War on polio obstructed by radical clerics

The worldwide campaign to eradicate polio, which is a whisker from total success, is being threatened by northern Nigerian states that claim the vaccines are part of a sinister Western plot to sterilise African girls.

Politicians and radical Muslim clerics in Kano and Zamfara states have banned World Health Organization polio vaccines, which they insist could help spread HIV and contain hormones that cause infertility. Last week the Nigerian government published a study that refuted their claims. A day later, the Kano government reiterated its ban.

The row has dealt a blow to a massive, 16-year WHO immunisation campaign, and has already taken a human toll. Over 400 Nigerian children have contracted polio since September, according to the UN. The virus has spread to eight nearby countries where it had previously been eradicated. Ivory Coast, for instance, last month reported its first case since 1999.

Elsewhere, the WHO is tantalisingly close to its goal of wiping polio from the face of the Earth. Since 1988 it has immunised two billion children in 200 countries, sending infection rates plummet- ing from 350,000 per year to 782 last year. Now the crippling disease is cornered in eight strongholds - Niger, Afghanistan, Pakistan, India, Egypt and Nigeria, which accounts for half of all cases.

Eradicated from the West in the 1950s, the polio virus now survives in the poor sanitary conditions of the developing world. It mostly attacks children under three, about one in 200 of whom develops the disease. It causes irreversible disability - shrivelled and disfigured limbs, paralysis and, in some cases, death. But it can be easily prevented.

The polio vaccine is cheap - just 6p a shot - quick and effective. Health workers open an infant's mouth, draw the vaccine from an icebox, and squeeze two drops on to the tongue. Against the odds, the campaign has penetrated some of Africa's most bedevilled trouble spots. In Somalia, health workers negotiated one-day truces with rival warlords to administer the drug. Last year in the Democratic Republic of Congo, 25 immunisers were kidnapped by militiamen who accused them of being enemy spies. The Angolans had to wait for the death of rebel leader Jonas Savimbi before acting.

As a result, not one new case of polio has been reported in 22 countries across eastern and southern Africa since October 2002, said Robert Davis of the UN Children's Fund (Unicef) in Nairobi. But apart from a £70m funding gap, the main stumbling block remains the stubborn leaders of northern Nigeria. As the WHO launched an emergency vaccination campaign targeting 63 million African children last month, state officials in Kano said they had found scientific proof that the vaccines contained oestrogen and progesterone, female sex hormones that could cause infertility. The claims were backed by Jama'atu Nasril Islam, an influential Muslim group. One leader said: "We believe that modern-day Hitlers have deliberately adulterated the oral polio vaccines with anti-fertility drugs and contaminated [them] with certain viruses which are known to cause HIV/Aids." The UN rejected the claims as baseless - the claimed oestrogen levels were less than that of Western drinking water - and the Nigerian President, Olusegun Obasanjo, later sent a team of health officers and Muslim leaders to South Africa, India and Indonesia to investigate.

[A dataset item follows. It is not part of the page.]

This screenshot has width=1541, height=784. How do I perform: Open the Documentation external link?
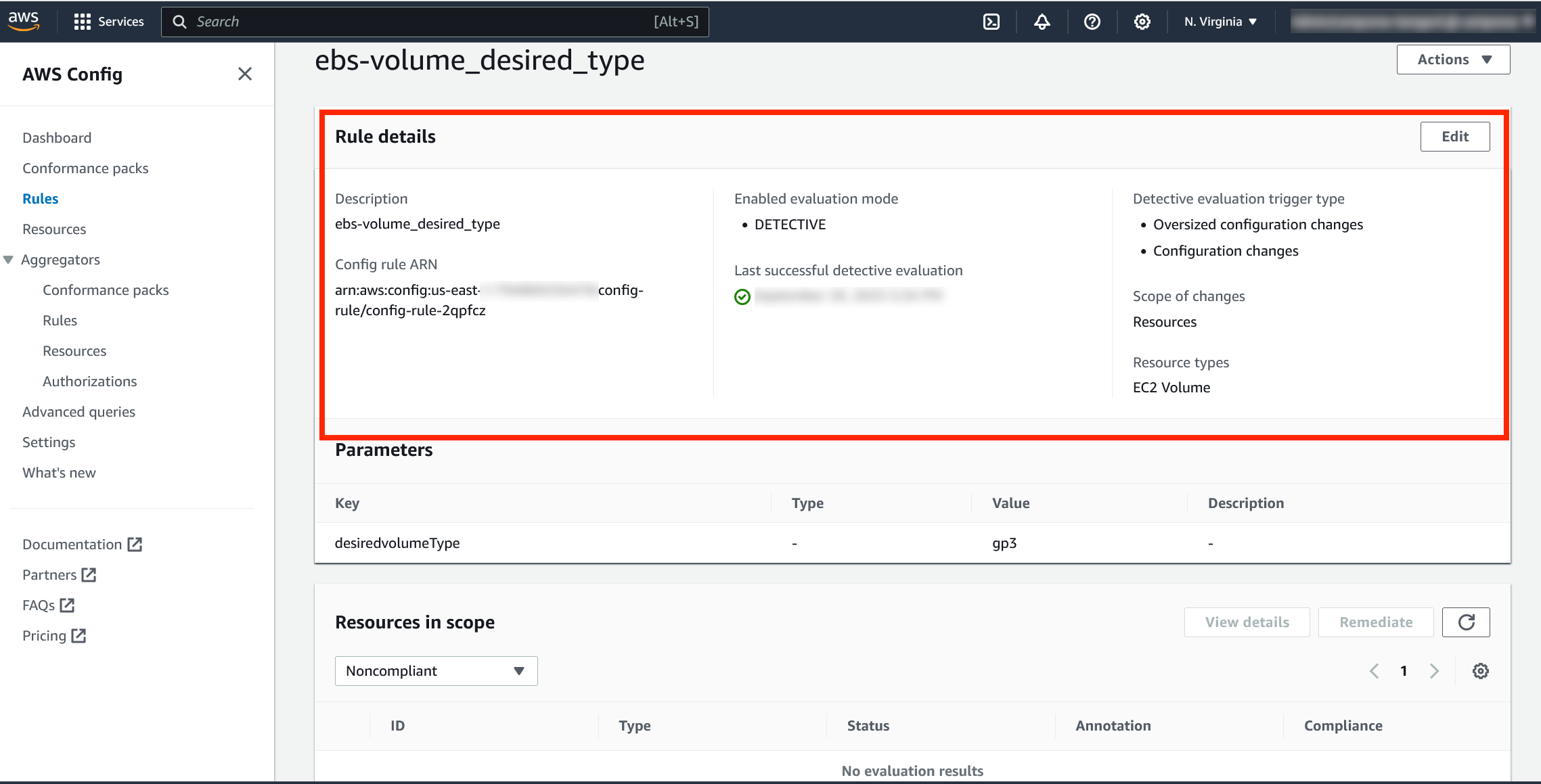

They gave the vaccines a green light on Wednesday, but the Kano state government reiterated its ban, saying it would only source vaccines from "internationally recognised pharmaceutical companies".

Nigerians have reasons to be wary of Western medicine. In 1996, the US pharmaceutical giant Pfizer carried out trials of a meningitis drug. Patients said they were not properly informed of the side effects, and a disabled group is currently bringing legal action in the US. And in the late 1990s author Robert Hooper controversially claimed that the HIV virus was spread through a defective polio vaccine administered to a million women and children in Belgian Congo between 1957 and 1960. "They didn't pull these concerns out of thin air," admitted Oliver Rosenbauer, a WHO spokesman in Geneva.

But the true origin of the standoff may be more mundane. Northerners, who once dominated Nigeria's government, have been jockeying for position in the Christian-led administration. They established Sharia law as a challenge to President Obasanjo; two years ago they fomented violent riots during the Miss World beauty contest. Many of the same voices of the Sharia controversy are also prominent opponents of the vaccine.

Nigeria's next round of immunisation is due to start tomorrow. The WHO is waiting to see if the governors of Kano and Zamfara accept the findings of the team. The Sultan of Sokoto, a senior Islamic figure, has already endorsed it. The fate of hundreds of potential victims, too young to decide for themselves, depends on whether others will follow.